Gloria Johnson, political activist and retired social worker, has labored for decades on local, state, and national levels to improve the status of women and gays. Her courageous leadership and founder roles as an out lesbian include the National Organization for Women and numerous democratic, and lesbian and gay organizations. Gloria became involved in the civil rights and peace movements in the 1960s and then the women’s movement (1970s), particularly the drive to pass the Equal Rights Amendment. Throughout these years, Gloria held leadership roles in organizations that served as major forces for change for women, gays and lesbians.
In 1976, she co-chaired the local “No on 6” campaign which would have kept gays and lesbians from teaching in public schools. As President of the San Diego County Chapter of NOW (1982-1983 and1985-1988), she represented San Diego County on the state board for several years. She was one of the founders of the chapter’s Lesbian Rights Task Force in the late ‘70s and served as director of NOW’s national Lesbian Rights Conference in San Diego in 1988. Gloria was recently elected to the national board of directors for the National Stonewall Democratic Federation and was elected as a delegate to the Democratic National Convention for 1980, 1996, and 2000. More recently: For the last four years, she has served as Vice Chair of the Lesbian and Gay Caucus for the California Democratic Party. She is currently the Political Relations Director of the San Diego Democratic Club and Co-Director of Political Action for the San Diego County Democratic Party.
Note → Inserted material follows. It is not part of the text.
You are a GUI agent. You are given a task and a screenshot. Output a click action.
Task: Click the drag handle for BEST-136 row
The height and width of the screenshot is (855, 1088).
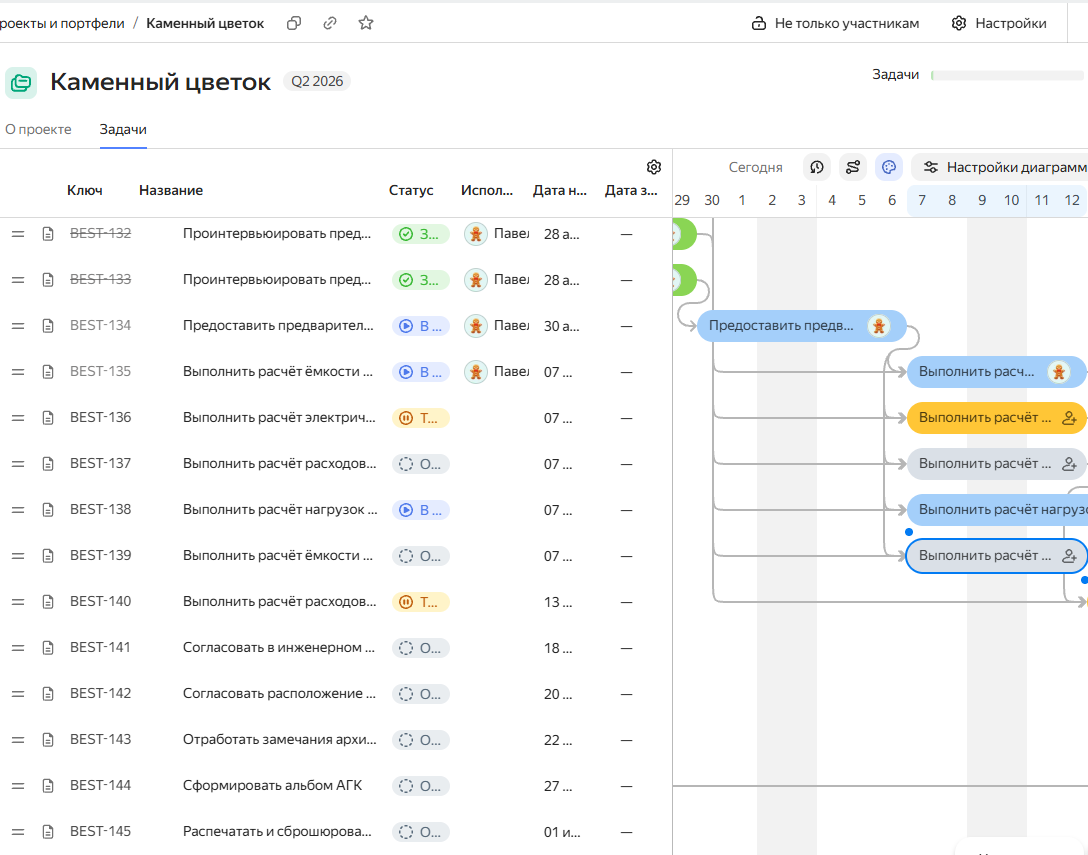(17, 418)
Gloria has also recently received the distinction of being appointed to the Governor’s Committee on Women’s Issues. Aside from her extensive leadership positions, Gloria has been a volunteer in a multitude of campaigns for local Democratic candidates. She is currently on Donna Frye’s campaign staff. Throughout all these years of activism,Gloria was a social worker for the County of San Diego for 30 years. In the last decade, she was an AIDS case workers. Although she retired from that work in 2000, her political service continues to branch in new avenues.